• **Extract**
——

I thought lockdown would be over in a couple of weeks, and within a month everything would be back to normal. 4 years later, I’m completely clear that there is no going back, and normal is a word that seems to mean different things to different people.
Anyhoos, maybe through luck, through Mark’s careful sentry work, through vaccines and caution and more luck and social distancing, and yet again, more luck, COVID never came a knocking. Not for any of us.
But at the end of last week, Lachlan started back at school. And this week, COVID finally entered Tweddley Manor.
Lachlan felt rough on Saturday, by Sunday I was ropey too. Lachlan tested positive but I was still negative. On Monday, we both mostly slept, looked after by Mark and Fergus who at that point were fine. On Monday night though, Mark started feeling pretty bad, and Fergus was left to deal with checking on the chickens, and doing the dog walks.
On Tuesday morning, Mark pottering around in the kitchen looking for medicine and multivitamins noticed the dishwasher had broken again, and that there were ants all over the kitchen floor.
So all of us, in our own form of disarray, rallied to the kitchen to clean, clear, and set down ant traps.
It was, as you might expect pretty brutal, and Lachlan announced “As Tuesdays go, is this what they mean by a Super Tuesday” and as shitty as we all felt, we all laughed.
By Wednesday, Fergus was coming down with it, but Lachlan was testing negative. By Thursday negative again, he was back at school, and Ferg had retreated to bed.
As of now, we’re mostly all on the mend. We’ve each had a varied ride with it: Lachlan's was fast and furious, Fergus’s seems more like a shitty cold. Mark had 24 hours of fever and sleeping pretty much all the time, and mine has been like a filthy, filthy hangover that's lasting about a week.
Our symptoms have varied, but COVID unceremoniously ran roughshod through our house. It was no fun, no fun at all, but what a wake-up call.

——

• **Source data**
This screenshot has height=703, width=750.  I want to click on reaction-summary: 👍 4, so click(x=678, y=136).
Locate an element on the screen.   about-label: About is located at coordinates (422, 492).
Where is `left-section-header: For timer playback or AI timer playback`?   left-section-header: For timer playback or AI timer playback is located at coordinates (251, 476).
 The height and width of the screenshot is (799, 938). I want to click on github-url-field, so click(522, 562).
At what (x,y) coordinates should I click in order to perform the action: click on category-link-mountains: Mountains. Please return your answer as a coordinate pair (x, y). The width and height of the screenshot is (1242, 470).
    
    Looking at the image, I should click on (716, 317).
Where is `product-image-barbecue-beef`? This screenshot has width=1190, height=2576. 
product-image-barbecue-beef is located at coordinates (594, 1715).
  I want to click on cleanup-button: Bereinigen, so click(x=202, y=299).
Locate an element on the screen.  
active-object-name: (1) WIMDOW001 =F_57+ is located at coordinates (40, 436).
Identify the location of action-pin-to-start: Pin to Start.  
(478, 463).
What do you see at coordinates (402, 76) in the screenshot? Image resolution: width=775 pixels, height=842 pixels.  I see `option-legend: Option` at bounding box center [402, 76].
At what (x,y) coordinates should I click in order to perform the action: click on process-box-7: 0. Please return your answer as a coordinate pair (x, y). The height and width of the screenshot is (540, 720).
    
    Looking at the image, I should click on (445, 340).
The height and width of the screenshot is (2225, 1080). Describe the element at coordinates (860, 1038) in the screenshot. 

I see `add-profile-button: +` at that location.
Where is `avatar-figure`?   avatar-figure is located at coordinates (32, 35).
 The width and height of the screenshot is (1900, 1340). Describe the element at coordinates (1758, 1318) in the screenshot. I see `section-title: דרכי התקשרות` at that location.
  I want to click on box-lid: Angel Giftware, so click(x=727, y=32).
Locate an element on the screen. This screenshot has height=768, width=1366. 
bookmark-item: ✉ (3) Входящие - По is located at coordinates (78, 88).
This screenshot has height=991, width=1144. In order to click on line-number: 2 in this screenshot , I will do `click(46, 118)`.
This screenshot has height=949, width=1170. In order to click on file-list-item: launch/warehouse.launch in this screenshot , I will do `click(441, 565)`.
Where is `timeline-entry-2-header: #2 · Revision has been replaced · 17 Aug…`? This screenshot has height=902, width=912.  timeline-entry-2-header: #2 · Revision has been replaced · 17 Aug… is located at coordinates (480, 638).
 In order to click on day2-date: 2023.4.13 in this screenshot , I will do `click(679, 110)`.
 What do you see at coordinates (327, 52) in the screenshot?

——

• **Your task**
Write the next part of the account of COVID finally reaching the household, picking up after its last sentence.

• **Exercise output**
I'll take my COVID unfashionably late, thank you very much. For as shitty as I felt, I couldn't help but think how much worse it must have been to have come down with it during the Pandemic, during the doing of jigsaws and the sourdough starters and the weird obsession with toilet rolls and the bottled, gut-punching terror because the future of everything looked so bleak, and the last works to loved ones were through windows or on zoom, or not heard at all.
What happened to all of us during those years, was un-fucking-fathomable.
Because it wasn't just the COVID, it was everything. The powerlessness, the fear, the realization that those who were in positions supposedly to look after us, had all the time only been looking out for themselves. The lack of trust, the chaos, the separation from family, from friends, the long drawn-out tedium. And in the middle of it all, a terrifying viral killer. It was like a bad movie with Doug McClure in it (sorry Doug McClure) except it wasn't a fucking movie.
In the future, people will look back on those pandemic years and wonder how anyone managed to make it through. When they do that, they'll be meaning people like you. Yes, you.
If you’re here and reading this, you are amazing. Look at what you've come through. It's absolutely utterly crazy.
I’m honestly still a bit fuzzy about the last 5 years. It's like time dissolved into nothingness. So much sorrow and loss and fear. Something happened but nothing happened. Real but not real. What once could be taken for granted, is now a story from a distant past.
And here we are: Jigsaw sales are back to normal, sourdough is no longer fashionable, and you can buy toilet rolls wherever you like. But I am changed. I am the same but not the same.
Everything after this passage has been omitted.